- [PROVIDED RECORDS]
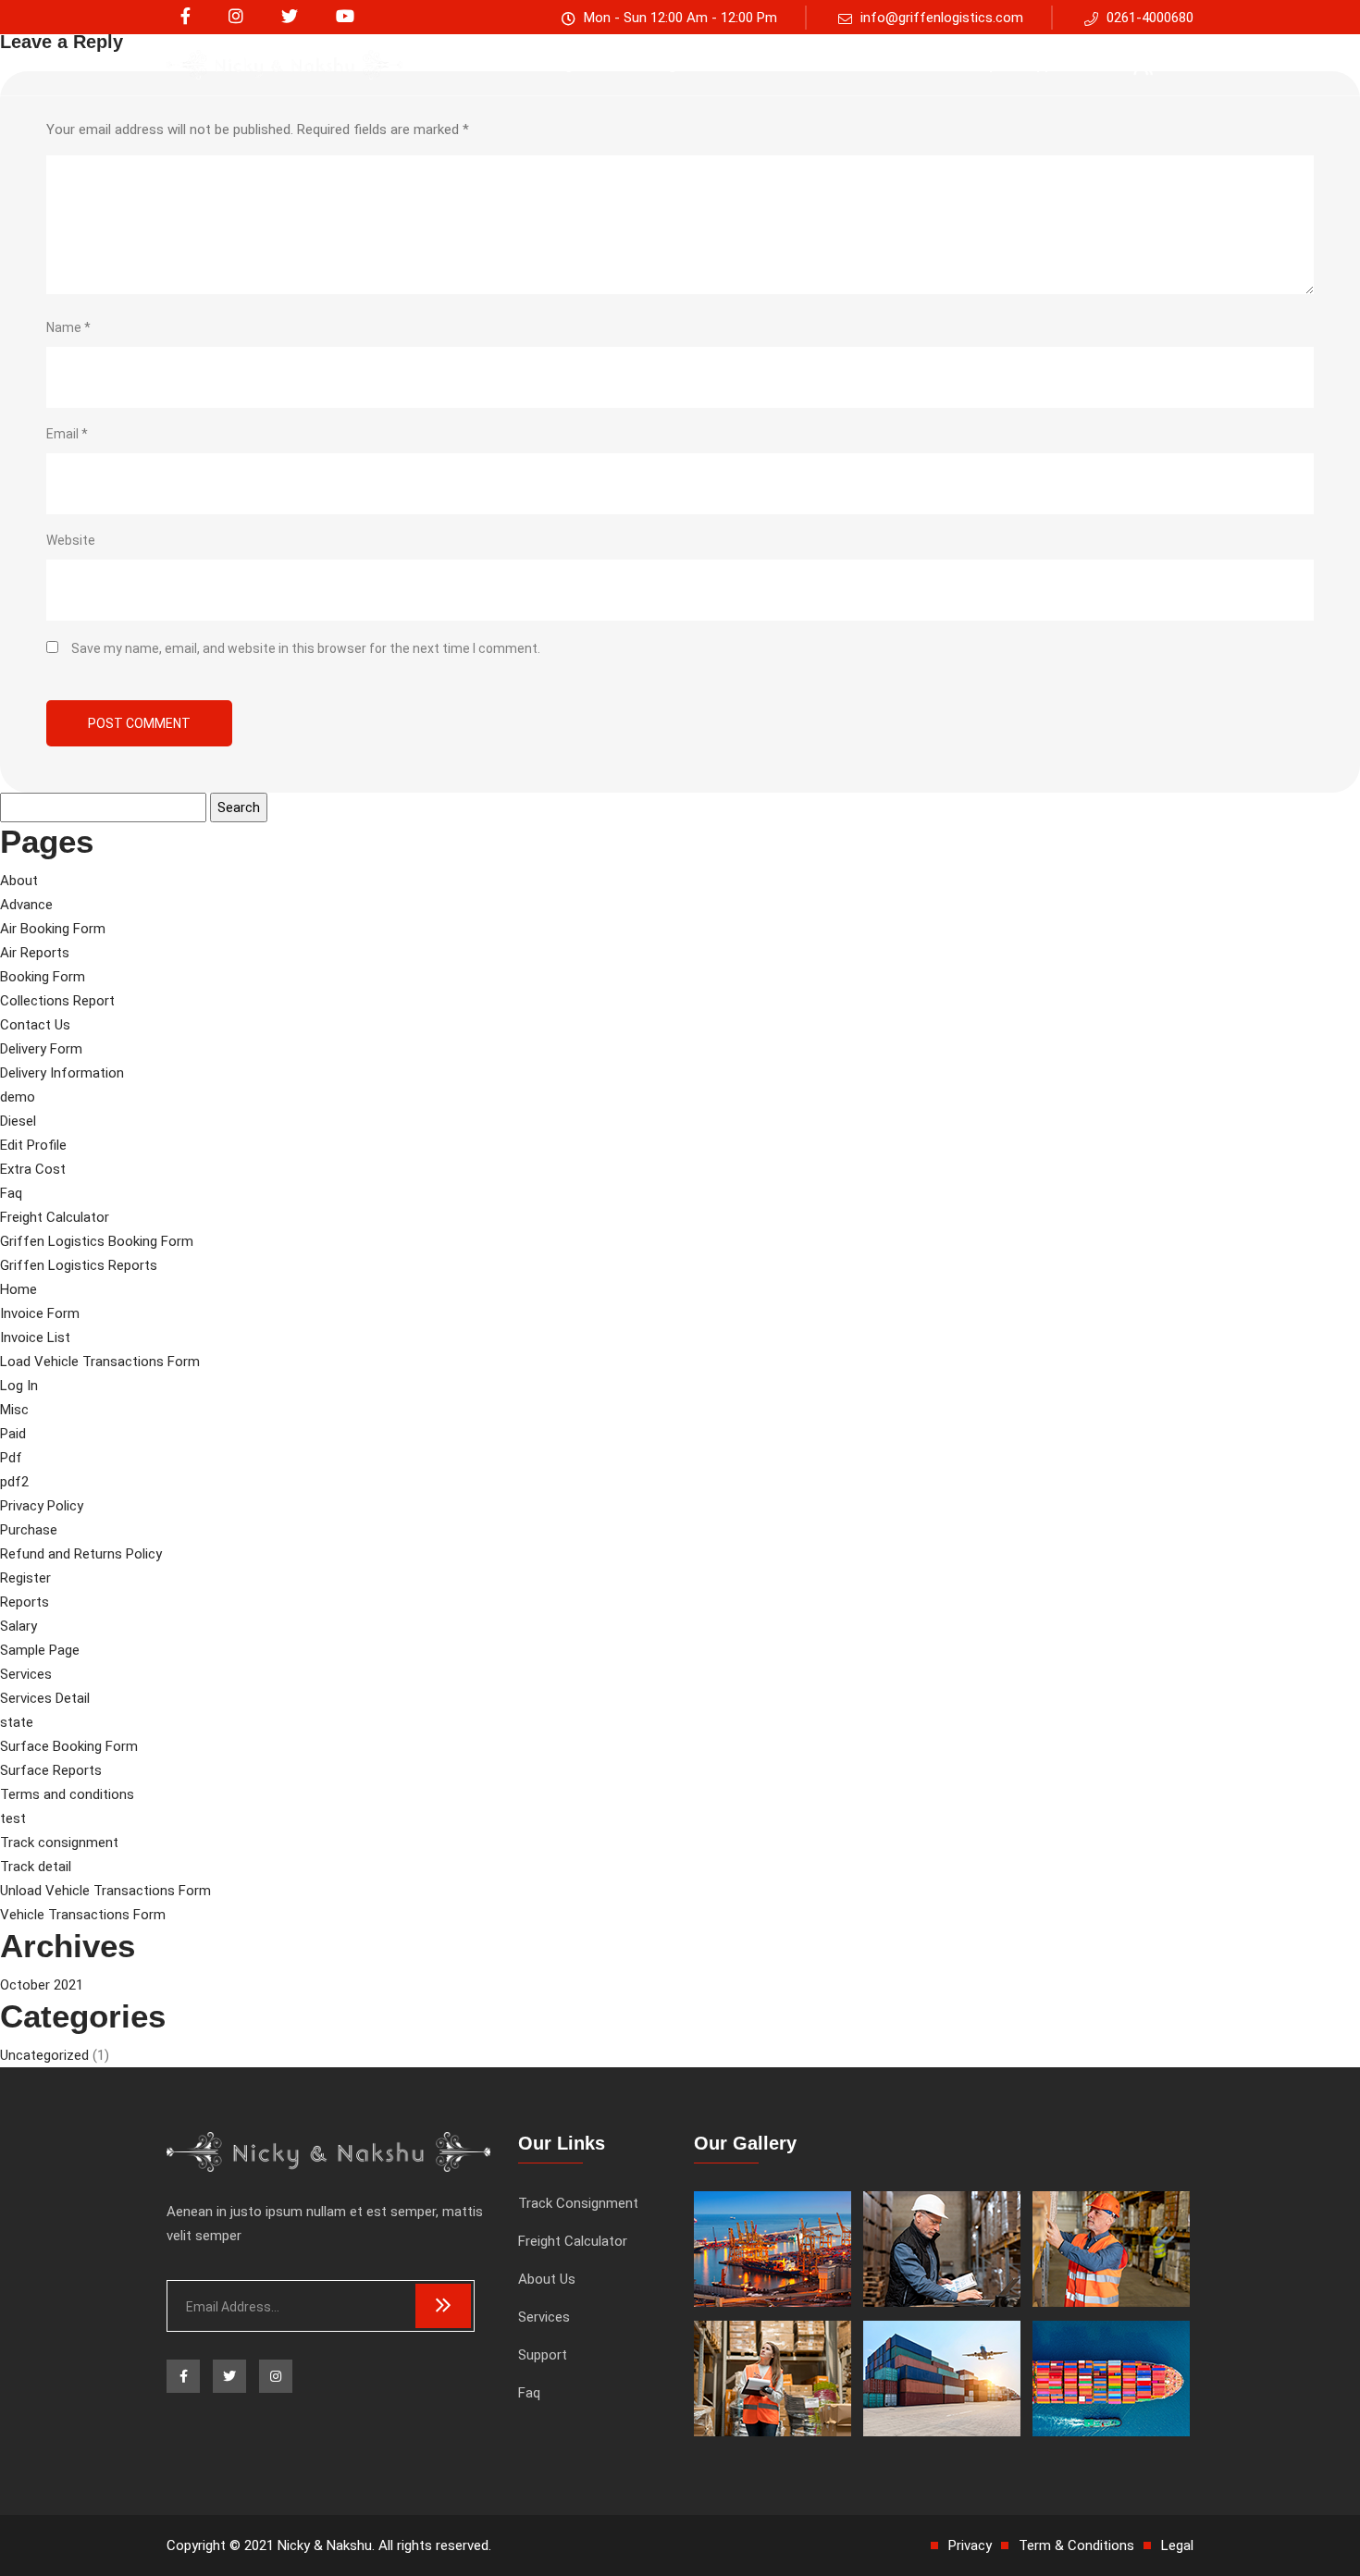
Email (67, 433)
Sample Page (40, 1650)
* * *
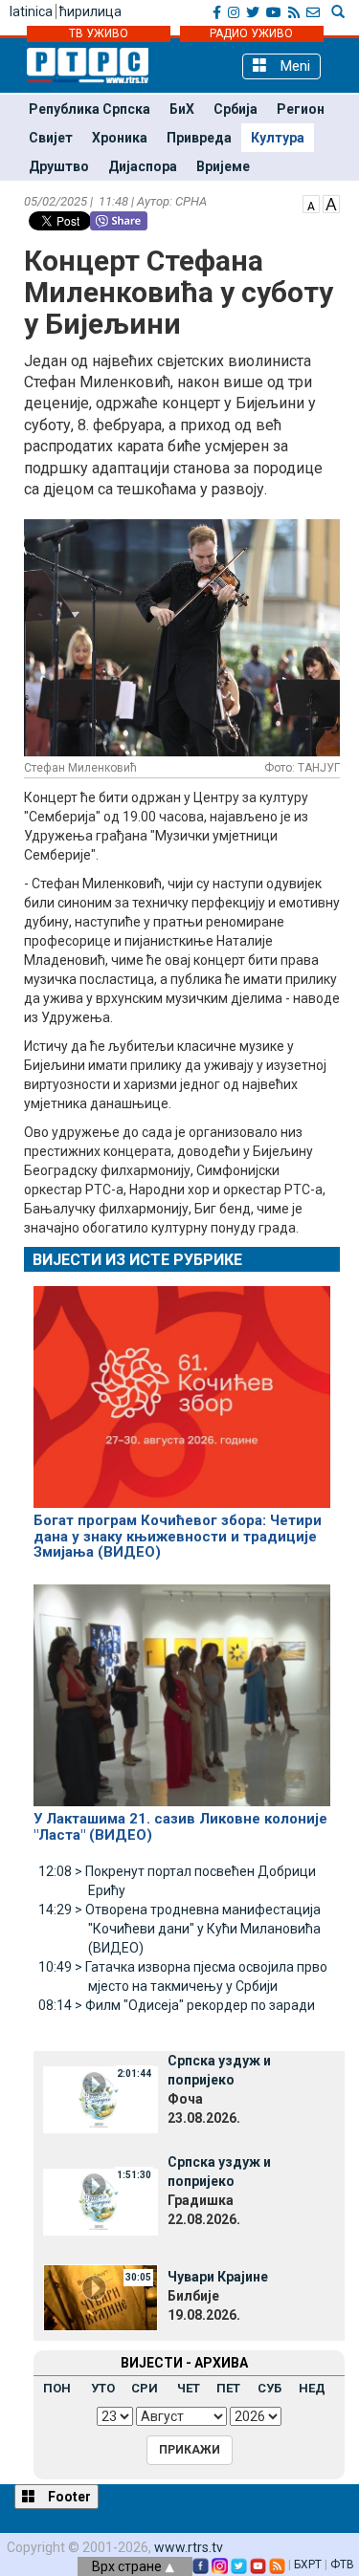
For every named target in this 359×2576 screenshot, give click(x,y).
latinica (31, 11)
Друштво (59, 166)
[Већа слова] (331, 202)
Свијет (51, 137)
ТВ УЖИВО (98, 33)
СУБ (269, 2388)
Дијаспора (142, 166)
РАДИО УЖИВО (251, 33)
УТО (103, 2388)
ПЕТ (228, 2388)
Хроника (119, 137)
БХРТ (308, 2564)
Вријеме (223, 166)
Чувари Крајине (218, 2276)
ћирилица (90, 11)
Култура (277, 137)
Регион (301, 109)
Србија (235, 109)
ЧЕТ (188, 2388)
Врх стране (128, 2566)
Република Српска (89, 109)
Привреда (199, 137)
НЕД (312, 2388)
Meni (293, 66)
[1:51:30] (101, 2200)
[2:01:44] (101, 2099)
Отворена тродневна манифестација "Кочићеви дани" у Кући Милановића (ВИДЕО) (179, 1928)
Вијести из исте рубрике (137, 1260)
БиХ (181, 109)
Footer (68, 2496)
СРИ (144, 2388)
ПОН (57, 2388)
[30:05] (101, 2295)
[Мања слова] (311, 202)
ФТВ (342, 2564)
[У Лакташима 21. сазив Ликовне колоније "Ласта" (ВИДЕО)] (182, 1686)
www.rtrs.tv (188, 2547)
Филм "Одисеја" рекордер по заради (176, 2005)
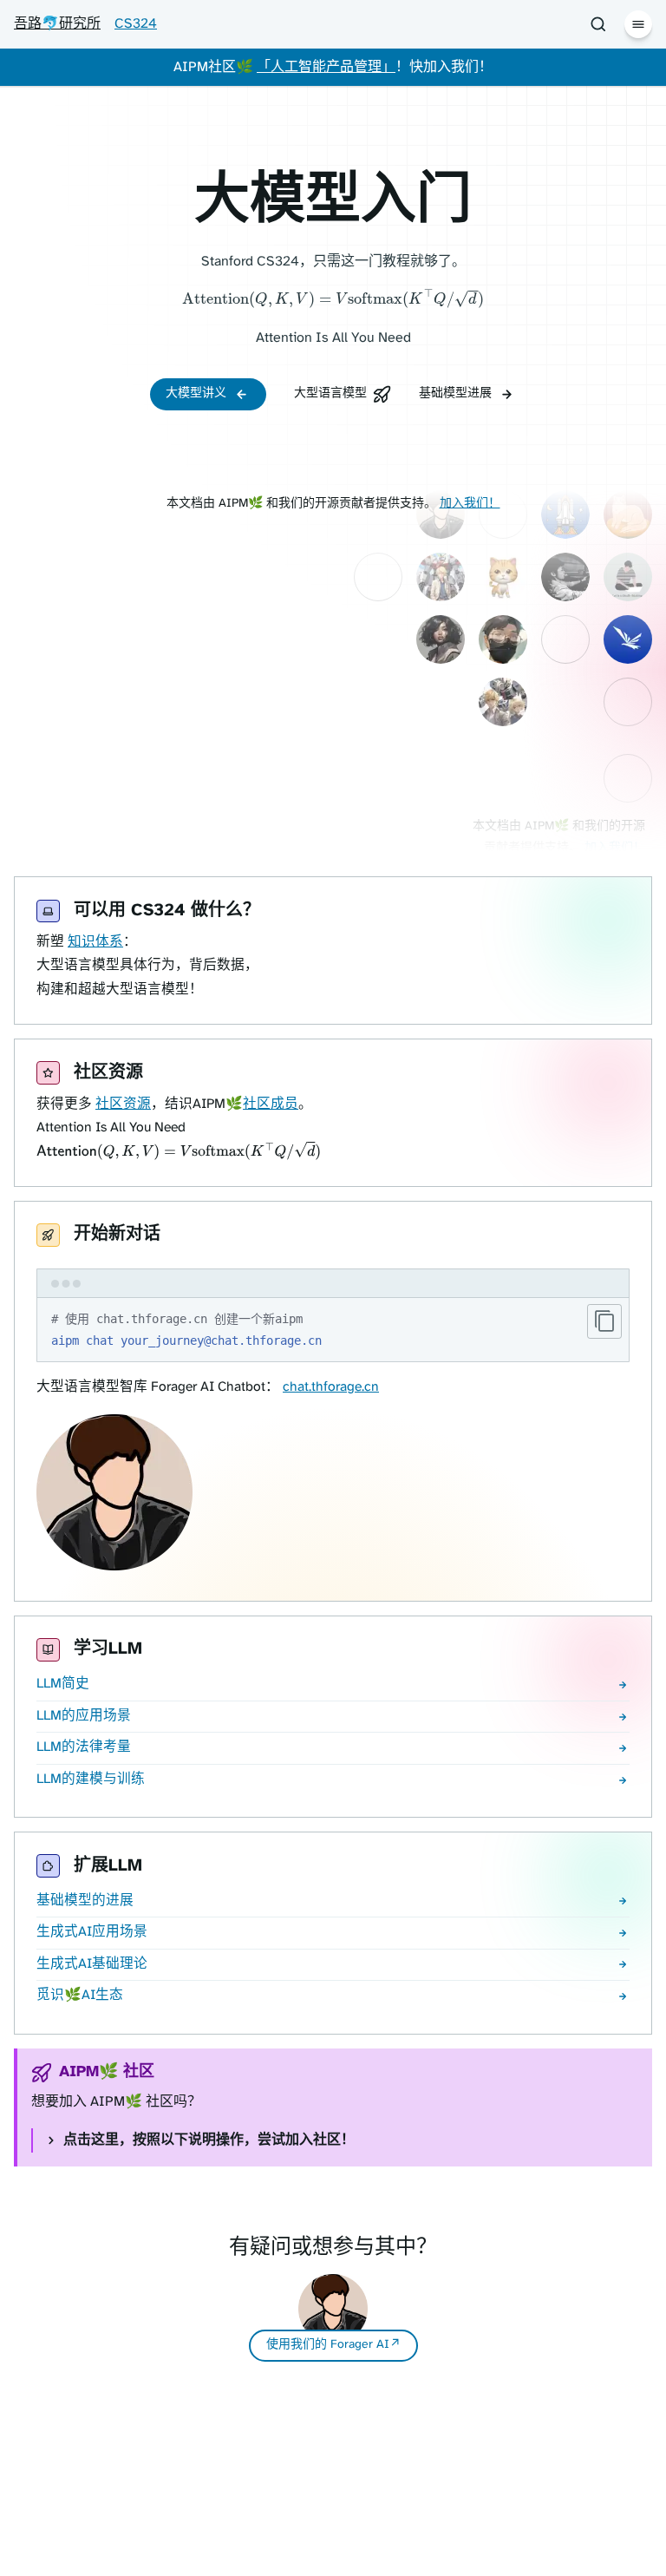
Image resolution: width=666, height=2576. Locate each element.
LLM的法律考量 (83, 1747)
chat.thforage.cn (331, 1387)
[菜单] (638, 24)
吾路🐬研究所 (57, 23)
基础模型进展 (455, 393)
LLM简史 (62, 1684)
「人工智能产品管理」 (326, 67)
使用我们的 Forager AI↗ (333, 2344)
* * *
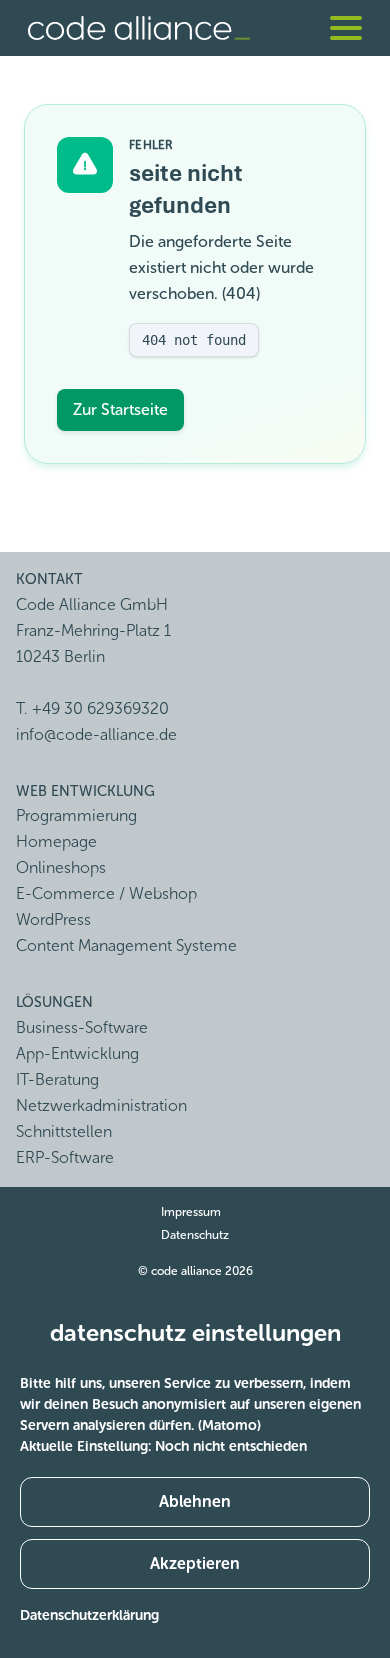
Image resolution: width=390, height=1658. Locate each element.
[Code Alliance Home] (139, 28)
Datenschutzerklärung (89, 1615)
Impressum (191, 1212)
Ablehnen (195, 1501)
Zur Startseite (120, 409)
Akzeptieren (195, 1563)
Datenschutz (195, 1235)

- [ASSIGNMENT] Each line above from the one containing "latinica (31, 11)" through the one containing "LLM简史 (62, 1684)" is to be returned verbatim. Nothing else, and no pictures.

- [ANSWER TO THE EXERCISE]
latinica (31, 11)
Друштво (59, 166)
[Већа слова] (331, 202)
Свијет (51, 137)
ТВ УЖИВО (98, 33)
СУБ (269, 2388)
Дијаспора (142, 166)
РАДИО УЖИВО (251, 33)
УТО (103, 2388)
ПЕТ (228, 2388)
Хроника (119, 137)
БХРТ (308, 2564)
Вријеме (223, 166)
Чувари Крајине (218, 2276)
ћирилица (90, 11)
Култура (277, 137)
Регион (301, 109)
Србија (235, 109)
ЧЕТ (188, 2388)
Врх стране (128, 2566)
Република Српска (89, 109)
Привреда (199, 137)
НЕД (312, 2388)
Meni (293, 66)
[1:51:30] (101, 2200)
[2:01:44] (101, 2099)
Отворена тродневна манифестација "Кочићеви дани" у Кући Милановића (ВИДЕО) (179, 1928)
Вијести из исте рубрике (137, 1260)
БиХ (181, 109)
Footer (68, 2496)
СРИ (144, 2388)
ПОН (57, 2388)
[30:05] (101, 2295)
[Мања слова] (311, 202)
ФТВ (342, 2564)
[У Лакташима 21. сазив Ликовне колоније "Ласта" (ВИДЕО)] (182, 1686)
www.rtrs.tv (188, 2547)
Филм "Одисеја" рекордер по заради (176, 2005)
Image resolution: width=666, height=2576. Locate each element.
LLM的法律考量 (83, 1747)
chat.thforage.cn (331, 1387)
[菜单] (638, 24)
吾路🐬研究所 (57, 23)
基础模型进展 (455, 393)
LLM简史 (62, 1684)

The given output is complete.